Australian society is culturally diverse. Our multicultural public policy response needs to be, and be seen to be, owned by and for all Australians, not just those communities commonly referred to as culturally and linguistically diverse. Nor should debate be driven only by opinion leaders in the media who more often than not are pushing particular ideological agendas. We need to find ways to move away from a perception that multiculturalism is primarily a matter of interest for community groups with a more recent history of migration or individuals with a media profile. A genuine sense of collective community ownership, valuing and perceived benefit from cultural diversity by all Australians is the best way to nurture this part of our collective heritage and future. What happens at the local level with the leadership of councils is pivotal to how this plays out in local communities.
Australian national identity and values are not static entities; they are evolving. Neither can they be set and determined exclusively by political edicts. In addition to an ancient Indigenous culture and a colonial history, Australia has a young and evolving national and cultural identity. Over the past few decades our demographic reality and multicultural public policy arising to address it, have dramatically changed the way Australians of all backgrounds see and think of themselves. Our culturally and linguistically diverse communities all contribute to this evolving national identity and landscape and they collectively express themselves within this shared view of ourselves as a diverse society with diverse communities. Regardless of our different heritages, Australians, of whatever background, increasingly see themselves collectively within a broader shared multicultural identity.
Local government recognises that it has a responsibility to address issues arising from cultural diversity and seeks to work collaboratively with the other two levels of government, the business and community sectors and other stakeholders to achieve optimal outcomes for the whole community.
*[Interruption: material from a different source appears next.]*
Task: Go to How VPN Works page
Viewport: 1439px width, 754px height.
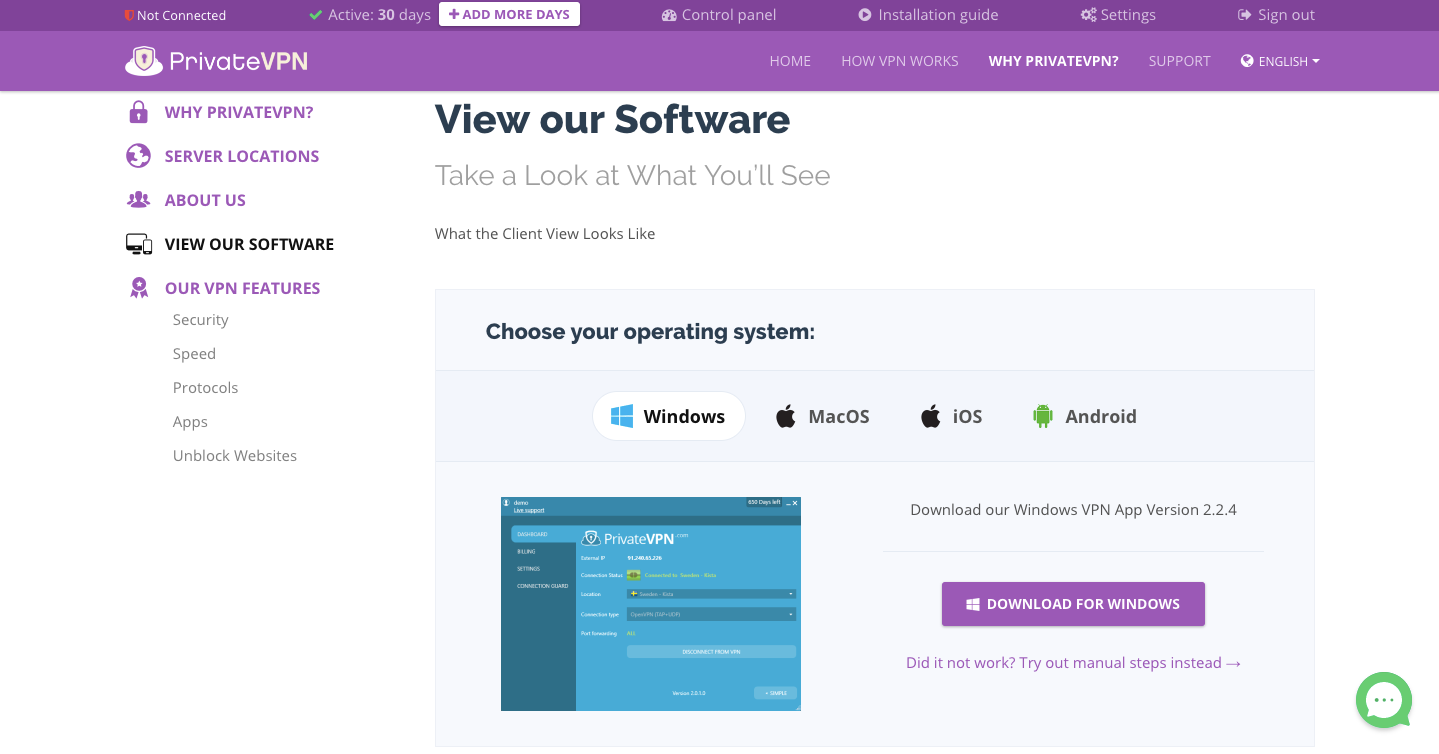Action: click(x=899, y=61)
The 2017 local government National General Assembly was themed “Building Tomorrow’s Communities”. Multicultural public policy addressing cultural diversity needs to be a central tenant of this agenda.
Welcoming Cities is an initiative of the Scanlon Foundation and Welcome to Australia in partnership with Welcoming America. The initiative offers local councils and local community leaders the opportunity to leverage ideas and innovation that come from being welcoming and inclusive through a national support network.
Support for the Welcoming Cities initiative at the 2017 National General Assembly is an encouraging step towards a more consistent national local government approach to addressing the range of issues and challenges arising from cultural diversity.
Beyond that, a federally convened national forum to facilitate consolidating and progressing local government multicultural policy development is what Australia needs and has yet to have.
Author: Con Pagonis
Image: Andrew Hill. Uncle Tom Trevorrow, accompanied by Major Sumner, introduces new arrivals to the lands of the Ngarrindjeri nations, 2012. Image and name of Uncle Tom used with the permission of his family.